> Text excerpt
################
Thursday, July 31, 2014

RELIVING THE ADVENTURE



My old computer's memory is just about spent, so it is time to get rid of some of the paperwork I have clogging up the techno-file folders.  The lion's share of this computerized filing system belongs to the blog and the back-log of blog entries written and published but never stored anywhere.  I need to finish transferring this stuff to Cyber-Land, and I'm months and months behind in doing so.

While revisiting the madcap adventures I've had since January, it also appears to be a torturous exercise in futility and despair.  You see, these recent files hold the saga of my thesis being lost.  The first time it is lost, it isn't really a big deal.  My first reader, who is also my thesis advisor, hands me the edits and instructs me on how to proceed, albeit two weeks later than she receives the manuscript. 

The problem with this whole proceeding thing?  She fails to print out, edit, or even read the last 40 pages.  Seriously.  More than 31% of my entire thesis is missing … and my advisor doesn't even notice.  That tells me two things: Either my thesis is so good that she doesn't even realize she's 40 pages short in her reading; or, more probable, she didn't read bullshit.

My second reader, the one who was supposed to have it all read and set to go, the one holding up the entire production --  He doesn't even bother to read it.  Sure, my thesis arrived in plenty of time, two weeks to spare before the deadline, but he emails me back that there is no way he is going to read my thesis in 24 hours, as if that is MY fault.  Dude had two weeks.  Whose frigging fault is this?  More bullshit.

Printing out these tales of woe this afternoon while deleting computer files, I start reliving the nightmarish end of my last graduate school semester.  It was horrible; it was awful; it just about sent me to the insane asylum.
################
> Problems to work on
#1 In the blog post, how many pages did the thesis advisor fail to print out, edit, or read?
#2 Repeat the blog post from "While revisiting the" to "didn't read bullshit.", replacing "manuscript" with "draft".
#3 Continue the blog post past its final sentence.

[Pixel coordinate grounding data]
################
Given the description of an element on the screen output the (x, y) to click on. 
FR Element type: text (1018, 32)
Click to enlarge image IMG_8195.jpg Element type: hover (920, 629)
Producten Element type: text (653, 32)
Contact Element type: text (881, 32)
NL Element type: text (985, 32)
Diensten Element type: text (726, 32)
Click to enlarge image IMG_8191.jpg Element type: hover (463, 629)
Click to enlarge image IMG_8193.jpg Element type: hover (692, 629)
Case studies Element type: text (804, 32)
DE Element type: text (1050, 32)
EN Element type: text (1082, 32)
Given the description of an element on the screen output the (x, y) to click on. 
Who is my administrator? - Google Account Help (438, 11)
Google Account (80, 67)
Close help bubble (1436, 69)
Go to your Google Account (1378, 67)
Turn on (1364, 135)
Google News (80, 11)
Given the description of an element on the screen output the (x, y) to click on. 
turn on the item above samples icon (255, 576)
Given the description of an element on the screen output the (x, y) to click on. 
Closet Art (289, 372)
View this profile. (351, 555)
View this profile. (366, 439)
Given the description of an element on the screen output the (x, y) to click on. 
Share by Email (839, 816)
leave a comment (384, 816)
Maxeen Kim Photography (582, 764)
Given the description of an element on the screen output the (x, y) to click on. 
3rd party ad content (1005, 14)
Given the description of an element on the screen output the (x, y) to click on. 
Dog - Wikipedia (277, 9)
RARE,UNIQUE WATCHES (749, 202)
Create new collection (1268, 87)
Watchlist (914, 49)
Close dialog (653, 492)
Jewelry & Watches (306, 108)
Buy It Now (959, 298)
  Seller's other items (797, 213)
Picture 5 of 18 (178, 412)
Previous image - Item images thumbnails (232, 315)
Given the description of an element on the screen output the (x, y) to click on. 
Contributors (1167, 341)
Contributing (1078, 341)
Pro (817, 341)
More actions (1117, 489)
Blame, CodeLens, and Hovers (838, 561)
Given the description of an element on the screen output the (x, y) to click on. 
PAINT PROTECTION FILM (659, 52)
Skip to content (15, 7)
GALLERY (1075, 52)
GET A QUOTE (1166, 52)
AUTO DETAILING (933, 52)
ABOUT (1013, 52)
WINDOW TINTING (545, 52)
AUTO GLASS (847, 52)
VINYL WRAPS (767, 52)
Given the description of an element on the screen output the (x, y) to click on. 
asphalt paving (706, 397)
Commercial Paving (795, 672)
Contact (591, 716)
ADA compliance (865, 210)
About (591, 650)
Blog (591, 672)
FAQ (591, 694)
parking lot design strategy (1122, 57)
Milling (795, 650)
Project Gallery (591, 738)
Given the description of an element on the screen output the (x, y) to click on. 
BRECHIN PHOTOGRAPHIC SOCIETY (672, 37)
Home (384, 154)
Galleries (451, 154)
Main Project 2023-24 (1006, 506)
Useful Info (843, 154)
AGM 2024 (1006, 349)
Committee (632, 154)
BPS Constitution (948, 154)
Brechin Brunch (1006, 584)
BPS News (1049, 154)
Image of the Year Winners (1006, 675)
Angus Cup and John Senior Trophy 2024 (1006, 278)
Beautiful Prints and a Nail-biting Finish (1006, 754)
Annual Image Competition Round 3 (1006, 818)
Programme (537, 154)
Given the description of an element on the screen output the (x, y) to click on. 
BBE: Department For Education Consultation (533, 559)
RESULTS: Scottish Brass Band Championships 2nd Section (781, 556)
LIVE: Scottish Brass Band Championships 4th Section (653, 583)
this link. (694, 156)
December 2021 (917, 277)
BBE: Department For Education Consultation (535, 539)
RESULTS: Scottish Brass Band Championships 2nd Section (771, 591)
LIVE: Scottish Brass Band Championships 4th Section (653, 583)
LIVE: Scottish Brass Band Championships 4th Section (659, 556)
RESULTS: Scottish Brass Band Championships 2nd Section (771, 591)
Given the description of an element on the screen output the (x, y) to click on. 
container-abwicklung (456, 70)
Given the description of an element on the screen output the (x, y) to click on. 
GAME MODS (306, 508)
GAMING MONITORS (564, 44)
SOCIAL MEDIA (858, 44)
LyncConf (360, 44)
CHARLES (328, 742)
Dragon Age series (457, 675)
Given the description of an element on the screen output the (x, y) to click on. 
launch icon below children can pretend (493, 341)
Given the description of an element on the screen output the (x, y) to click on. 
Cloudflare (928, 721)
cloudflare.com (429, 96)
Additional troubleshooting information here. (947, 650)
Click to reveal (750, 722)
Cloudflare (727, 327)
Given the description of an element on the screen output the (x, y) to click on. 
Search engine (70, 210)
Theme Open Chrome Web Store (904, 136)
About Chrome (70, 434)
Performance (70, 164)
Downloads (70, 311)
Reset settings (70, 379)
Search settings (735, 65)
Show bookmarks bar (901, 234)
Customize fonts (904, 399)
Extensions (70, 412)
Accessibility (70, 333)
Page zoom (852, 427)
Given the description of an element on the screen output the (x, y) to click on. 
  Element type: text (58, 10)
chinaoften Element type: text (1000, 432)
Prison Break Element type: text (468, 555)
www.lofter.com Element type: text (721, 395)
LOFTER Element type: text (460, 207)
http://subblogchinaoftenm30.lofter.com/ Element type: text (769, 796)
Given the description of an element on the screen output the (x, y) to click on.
################
> Numbered responses
#1 The last 40 pages.

#2
While revisiting the madcap adventures I've had since January, it also appears to be a torturous exercise in futility and despair.  You see, these recent files hold the saga of my thesis being lost.  The first time it is lost, it isn't really a big deal.  My first reader, who is also my thesis advisor, hands me the edits and instructs me on how to proceed, albeit two weeks later than she receives the draft. 

The problem with this whole proceeding thing?  She fails to print out, edit, or even read the last 40 pages.  Seriously.  More than 31% of my entire thesis is missing … and my advisor doesn't even notice.  That tells me two things: Either my thesis is so good that she doesn't even realize she's 40 pages short in her reading; or, more probable, she didn't read bullshit.

#3
However, there are some rays of goodness in it all.  In between the ranting and the spitting and the pitch forks, I get to spend time with two wonderful women with whom I had, before this partnership, a casual, see-you-at-grad-school relationship.  Thanks to the power of good timing and bad advising, these two wonderful women rally around me and talk me off the ledge.  Okay, they talk me off the ledge more than once.  Truly, we rally around each other and talk each other off many ledges in the course of our directed study thesis writing fiascoes.  

Today while sorting and pitching, I re-read the tales of the coffee houses we invade, our preparation to present our theses and writing and research, our half-drunken practice session where I cannot decide what to read and suddenly open to the most gut-wrenching part of my thesis, and soon we are all bawling our eyes out.  I re-encounter the presentation and the dinner afterward, hanging around Salem Beer Works, and the rejoicing that goes on because we all presented, all three of us, even though only one of us has actually finished and had her thesis approved at the time.

Since then I've received my transcript and received my degree.  It doesn't un-sour the bitterness I hold against my second reader, an asshole of a creative writing teacher who is supposedly an acclaimed poet but couldn't "verse" himself out of a blank page if it bit his left ass cheek off and spit it back at him with completely written poetry carved into the buttock. 

The one thing reliving this adventure via my old blog entries has done, though, is remind me just how deeply I miss my thesis mates.  One has been very busy with her own family this summer, and the other has been off in Germany trying to have a vacation and finish her thesis all at the same time.  I've let my writing go a bit without their support.  Honestly, I've kept blogging and doing a little writing on the side, but anything thesis related has been off limits.  Today is the first day I've been able to open, let alone read, any of my thesis since I filed it in May.  I needed to walk away from it for nearly ten weeks, it was that horrifying an end to the entire experience.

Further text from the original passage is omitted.